WHAT YOU HAVE TO DO » Up to and including the line with "Task: Bookmark this post", return every line from the start of the entries below exactly.

START RECORDS FOR THE TASK

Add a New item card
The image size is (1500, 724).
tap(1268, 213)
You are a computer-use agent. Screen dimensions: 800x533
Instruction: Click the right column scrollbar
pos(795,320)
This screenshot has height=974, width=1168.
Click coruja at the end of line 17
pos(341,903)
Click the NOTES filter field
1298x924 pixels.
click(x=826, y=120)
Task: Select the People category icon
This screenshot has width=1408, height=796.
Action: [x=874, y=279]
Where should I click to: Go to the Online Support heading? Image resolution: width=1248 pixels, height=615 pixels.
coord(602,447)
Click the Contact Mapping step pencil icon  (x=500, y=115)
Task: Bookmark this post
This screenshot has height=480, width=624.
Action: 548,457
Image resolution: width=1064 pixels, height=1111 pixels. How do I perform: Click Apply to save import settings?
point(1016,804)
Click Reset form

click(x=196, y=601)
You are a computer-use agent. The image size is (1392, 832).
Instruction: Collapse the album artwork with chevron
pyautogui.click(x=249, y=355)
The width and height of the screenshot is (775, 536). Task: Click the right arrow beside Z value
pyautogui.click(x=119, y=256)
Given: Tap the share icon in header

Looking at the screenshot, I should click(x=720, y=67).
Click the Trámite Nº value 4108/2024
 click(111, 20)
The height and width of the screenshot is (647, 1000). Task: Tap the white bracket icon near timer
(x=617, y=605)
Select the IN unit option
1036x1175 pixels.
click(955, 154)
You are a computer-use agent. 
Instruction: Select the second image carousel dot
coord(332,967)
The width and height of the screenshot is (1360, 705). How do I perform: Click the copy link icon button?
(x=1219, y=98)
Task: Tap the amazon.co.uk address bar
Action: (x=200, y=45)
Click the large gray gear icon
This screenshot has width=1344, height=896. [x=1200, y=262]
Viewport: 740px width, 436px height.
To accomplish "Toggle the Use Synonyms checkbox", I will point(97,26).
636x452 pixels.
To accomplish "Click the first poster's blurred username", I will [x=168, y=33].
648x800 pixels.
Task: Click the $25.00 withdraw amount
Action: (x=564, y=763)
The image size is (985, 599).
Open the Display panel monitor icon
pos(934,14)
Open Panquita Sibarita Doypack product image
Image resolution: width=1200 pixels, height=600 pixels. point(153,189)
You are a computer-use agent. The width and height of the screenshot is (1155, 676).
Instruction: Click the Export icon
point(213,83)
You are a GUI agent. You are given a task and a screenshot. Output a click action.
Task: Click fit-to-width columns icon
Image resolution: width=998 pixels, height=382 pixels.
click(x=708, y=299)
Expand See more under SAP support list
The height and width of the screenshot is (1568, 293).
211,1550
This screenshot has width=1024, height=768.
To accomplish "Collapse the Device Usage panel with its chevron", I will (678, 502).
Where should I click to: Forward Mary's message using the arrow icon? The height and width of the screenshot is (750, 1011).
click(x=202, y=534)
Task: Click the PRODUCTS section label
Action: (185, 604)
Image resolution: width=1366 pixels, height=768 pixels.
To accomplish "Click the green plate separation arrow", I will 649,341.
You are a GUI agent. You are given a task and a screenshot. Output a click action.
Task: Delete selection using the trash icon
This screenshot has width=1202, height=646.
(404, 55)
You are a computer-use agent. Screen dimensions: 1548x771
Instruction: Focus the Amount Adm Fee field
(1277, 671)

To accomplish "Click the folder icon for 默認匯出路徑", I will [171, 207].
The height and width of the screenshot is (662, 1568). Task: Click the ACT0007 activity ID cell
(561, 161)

END RECORDS FOR THE TASK

SOLUTION TO THE PROBLEM »
Add a New item card
The image size is (1500, 724).
tap(1268, 213)
You are a computer-use agent. Screen dimensions: 800x533
Instruction: Click the right column scrollbar
pos(795,320)
This screenshot has height=974, width=1168.
Click coruja at the end of line 17
pos(341,903)
Click the NOTES filter field
1298x924 pixels.
click(x=826, y=120)
Task: Select the People category icon
This screenshot has width=1408, height=796.
Action: [x=874, y=279]
Where should I click to: Go to the Online Support heading? Image resolution: width=1248 pixels, height=615 pixels.
coord(602,447)
Click the Contact Mapping step pencil icon  (x=500, y=115)
Task: Bookmark this post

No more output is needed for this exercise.